Detroit Pistons: See You In the Playoffs?

It’s startling how quickly fortunes change in the NBA.

A short ten years ago, the Detroit Pistons were regarded as one of the premiere franchises in the league, making seven straight Eastern Conference Finals appearances, and winning the franchise’s third championship title in 2004.

It was an interesting cast of characters in that Finals series. The glitz and glamor Lakers, featuring Hall of Fame mercenaries Gary Payton and Karl Malone, alongside surefire first-ballot Hall of Famers Shaquille O’Neal and Kobe Bryant, faced off against the hard-nosed, starless Pistons.

The Detroit starting lineup included an eclectic group of seemingly misfit parts: Chauncey Billups, cast off from multiple teams before catching on in Detroit; Rip Hamilton running his defender through countless baseline screens, looking for his midrange jumper; Tayshaun Prince with his relentless, lanky defense; Rasheed Wallace having been dismissed as a hot-head incapable of leading a team; and Ben Wallace, the undersized center who defended the post as well as anyone during his prime.

The team mirrored the city they wore on their jersey and the Motor City packed The Palace on a nightly basis to show their appreciation for them.

A lot has changed since then, though. In the seven seasons since Detroit has made the playoffs, the team has put up just a .361 winning percentage, giving those same fans little reason for hope in recent years.

However, this year the Pistons got off to one of the most surprising starts in the league, winning five of their first six games, defeating some of the East’s best in both the Bulls and last year’s winningest Eastern Conference squad in the Hawks.

The biggest standout from this year’s Pistons team in both stature and stat-stuffing is center Andre Drummond . Going on his fourth year in the league, the old-timey veteran just turned twenty (bleeping) two this offseason, and apparently in his time off made it his business to become the best center in the NBA.
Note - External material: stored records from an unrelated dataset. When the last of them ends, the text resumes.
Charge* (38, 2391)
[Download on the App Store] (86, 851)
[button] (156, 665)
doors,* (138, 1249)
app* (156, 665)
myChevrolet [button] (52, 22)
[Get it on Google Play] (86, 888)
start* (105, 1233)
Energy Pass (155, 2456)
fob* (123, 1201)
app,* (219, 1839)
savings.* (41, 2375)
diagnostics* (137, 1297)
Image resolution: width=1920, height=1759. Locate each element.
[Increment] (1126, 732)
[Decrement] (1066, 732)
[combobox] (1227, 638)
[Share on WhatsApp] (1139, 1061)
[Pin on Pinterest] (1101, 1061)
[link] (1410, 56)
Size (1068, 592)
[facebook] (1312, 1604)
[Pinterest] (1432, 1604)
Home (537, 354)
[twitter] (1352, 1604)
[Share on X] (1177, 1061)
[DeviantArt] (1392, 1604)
Through his first 19 games this season, Drummond has averaged 18.4 points, 16.7 rebounds, and has the highest defensive rating among centers. Only Drummond and DeAndre Jordan have defensive ratings over 30.0 (Jordan’s is 32.8, Drummond 35.6). To put into perspective exactly what kind of numbers he’s been putting up early on, Drummond is the first player to post at least 185 points and 190 rebounds in the first 10 games of the season since Kareem Abdul-Jabbar did it way back when.

Much like Chauncey Billups, the team is also led by another backcourt castoff in Reggie Jackson. After being traded from OKC where he never put up a player efficiency rating higher than 17.2, Jackson has paid dividends for Detroit scoring a 21.8 PER this year with the Pistons. This season, Jackson has averaged 19 points and 6.7 assists per game for his team and is averaging the 8th best PER among all point guards this year.

With the eyes of league upon them after their 5-1 start, the Pistons faltered down the stretch of their five game road trip, auspiciously losing games to the Kings and Lakers. However the team rebounded at home with a win against the Eastern Conference leading Cavs, the Heat, an overtime win against the Suns and a road win against the Timberwolves.

Having just run his first full court, full activity practice this year, the team expects backcourt running mate Brandon Jennings back from last season’s torn Achilles injury by the unofficial (but universally recognized) real start of the season on Christmas Day.

Jennings was off to the best start of his five year NBA career last season, averaging 15.4 points and 6.6 assists per game. Through 41 games last year, the young Compton, CA native managed to post the league’s 10th highest PER among point guards, just like Jackson is doing this year. If Detroit can keep their heads above water and continue to overwhelm opponents with their potent frontcourt and inside-out attack, the Pistons will be primed for a playoff run once Jennings makes his return.

With Andre Drummond playing like the best center in the NBA, Reggie Jackson proving himself as one of the league’s most competent combo guards, and the impending return of Brandon Jennings, this Pistons team clearly has a different identity than the one of a decade ago. Once a rugged group of grizzled old also-rans, this year’s squad is filled with young, somewhat inexperienced talent, and yet it seems this group of upstarts is ready to take over the mantle for their predecessors and make a run for the playoffs for this first time since 2008.